Crime Is Other People: Racial Politics of Law-and-Order in Trump’s America
Jesse Yeh, Public Policy and Sociology
Electoral appeals to harsher punishment and law enforcement are deeply resonant among American voters and contributed to current racialized mass imprisonment. Yet, the popularity of such appeals corresponds poorly with crime rates. How do voters come to support tough-on-crime policies when the premises of these policies are uncorroborated by their experiences? I interviewed a multiracial group of 65 liberal and conservative activists to understand how they make sense of three recent law-and-order contentions: “Build the Wall,” “Defund the Police,” and the January 6th Capitol riot. I first demonstrate that people rarely consider punishments as something that apply to people like themselves, even if the lawbreaker in question belong to the same social group. In turn, people assess the harshness of the punishment not on the basis of the lawbreaking behavior in question, but through how they construct the three-way relationship between the self, the state, and the lawbreaking other.
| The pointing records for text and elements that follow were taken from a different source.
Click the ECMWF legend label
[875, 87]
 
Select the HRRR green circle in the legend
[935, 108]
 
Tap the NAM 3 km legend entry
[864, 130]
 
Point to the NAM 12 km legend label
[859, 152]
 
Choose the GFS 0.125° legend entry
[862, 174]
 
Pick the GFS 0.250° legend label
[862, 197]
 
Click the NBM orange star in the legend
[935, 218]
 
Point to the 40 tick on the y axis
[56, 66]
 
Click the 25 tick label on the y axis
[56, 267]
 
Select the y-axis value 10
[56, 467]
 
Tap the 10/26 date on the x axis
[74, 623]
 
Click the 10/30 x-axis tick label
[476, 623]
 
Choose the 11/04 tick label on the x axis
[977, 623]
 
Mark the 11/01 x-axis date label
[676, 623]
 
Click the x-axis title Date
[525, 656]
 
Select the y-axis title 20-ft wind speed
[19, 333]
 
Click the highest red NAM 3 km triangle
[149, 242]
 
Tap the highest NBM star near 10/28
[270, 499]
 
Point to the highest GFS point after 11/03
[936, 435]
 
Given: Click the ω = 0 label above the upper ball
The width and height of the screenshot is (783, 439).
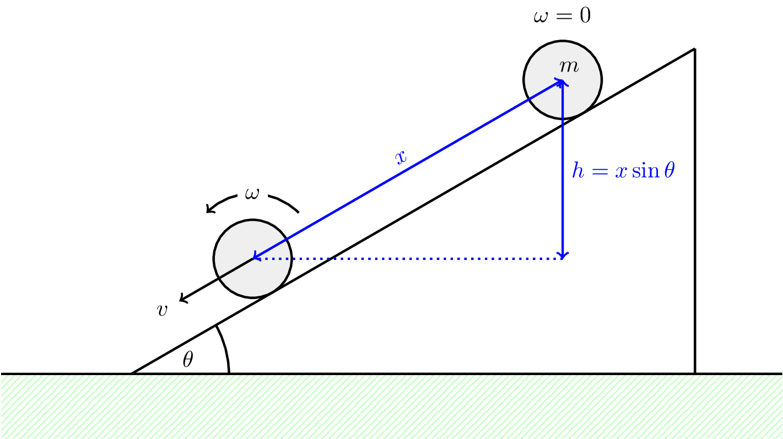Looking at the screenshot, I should tap(561, 16).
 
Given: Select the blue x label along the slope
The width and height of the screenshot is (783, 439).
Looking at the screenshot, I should tap(401, 158).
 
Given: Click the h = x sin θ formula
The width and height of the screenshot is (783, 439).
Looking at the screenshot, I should tap(623, 171).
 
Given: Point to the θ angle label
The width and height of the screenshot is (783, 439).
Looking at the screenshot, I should tap(187, 360).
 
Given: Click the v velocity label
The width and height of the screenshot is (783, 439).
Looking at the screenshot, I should tap(161, 311).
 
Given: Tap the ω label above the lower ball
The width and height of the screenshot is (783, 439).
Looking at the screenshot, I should tap(252, 194).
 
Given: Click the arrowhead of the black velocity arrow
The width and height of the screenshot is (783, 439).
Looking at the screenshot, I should tap(182, 300).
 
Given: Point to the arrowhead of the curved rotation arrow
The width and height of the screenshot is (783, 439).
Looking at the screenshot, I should tap(208, 210).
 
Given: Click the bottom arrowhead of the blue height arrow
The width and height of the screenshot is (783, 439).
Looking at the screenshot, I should tap(562, 256).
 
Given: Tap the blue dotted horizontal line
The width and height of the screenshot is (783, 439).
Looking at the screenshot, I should tap(408, 258).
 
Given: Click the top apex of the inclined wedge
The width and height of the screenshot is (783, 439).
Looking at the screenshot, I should tap(694, 50).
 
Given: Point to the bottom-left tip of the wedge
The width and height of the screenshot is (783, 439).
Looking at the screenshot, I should tap(133, 373).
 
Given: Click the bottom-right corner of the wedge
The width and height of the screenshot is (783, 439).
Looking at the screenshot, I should tap(694, 373).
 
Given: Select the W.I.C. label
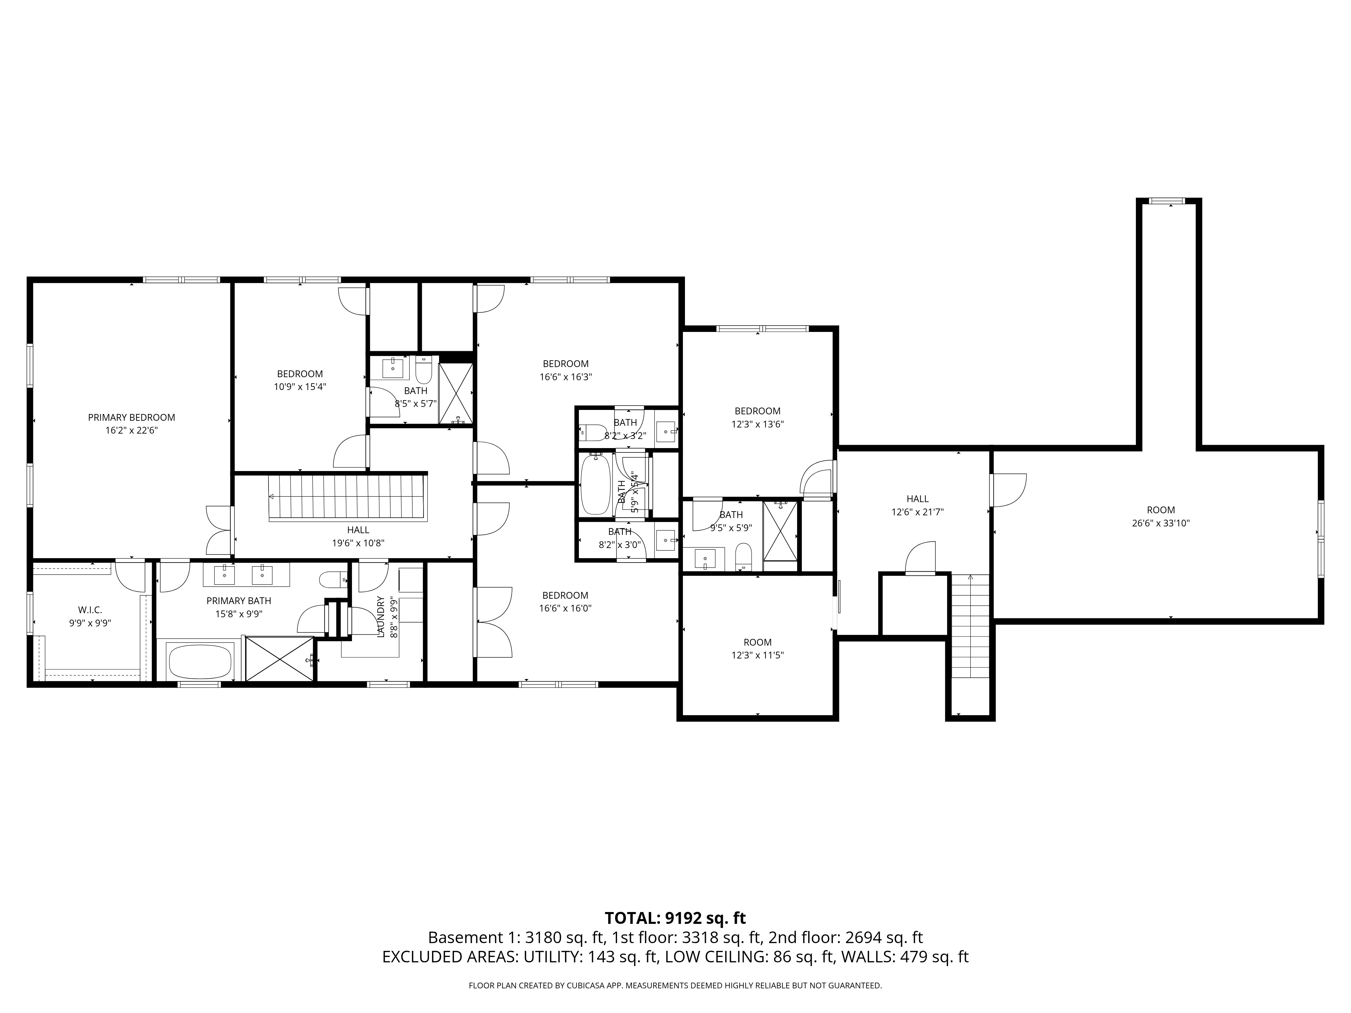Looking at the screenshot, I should coord(90,610).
Sources of Heterogeneity in Developing Theory of Mind: A Multimethod Perspective
Chi-Lin Yu, Psychology
In this multiple-manuscript dissertation, I present four studies that develop a more comprehensive picture of theory of mind (ToM)— people’s understanding of others’ mental states, such as beliefs, desires, and intentions—in developing children. These studies explore different aspects of ToM development and span investigations of early, middle, and late childhood in typical and atypical child populations across various cultures worldwide. Utilizing an interdisciplinary perspective, these studies use a variety of methodologies, including meta-analyses, behavioral experiments, computational modeling, and neuroimaging techniques, substantially deepening our understanding of childhood cognitive development in general and ToM development more specifically. At the same time, they widen the research tools available to developmental scientists. Results illuminate the mechanisms, processing, and progressions underlying ToM and exemplify how these factors intertwine to produce typical and atypical ToM competence and development.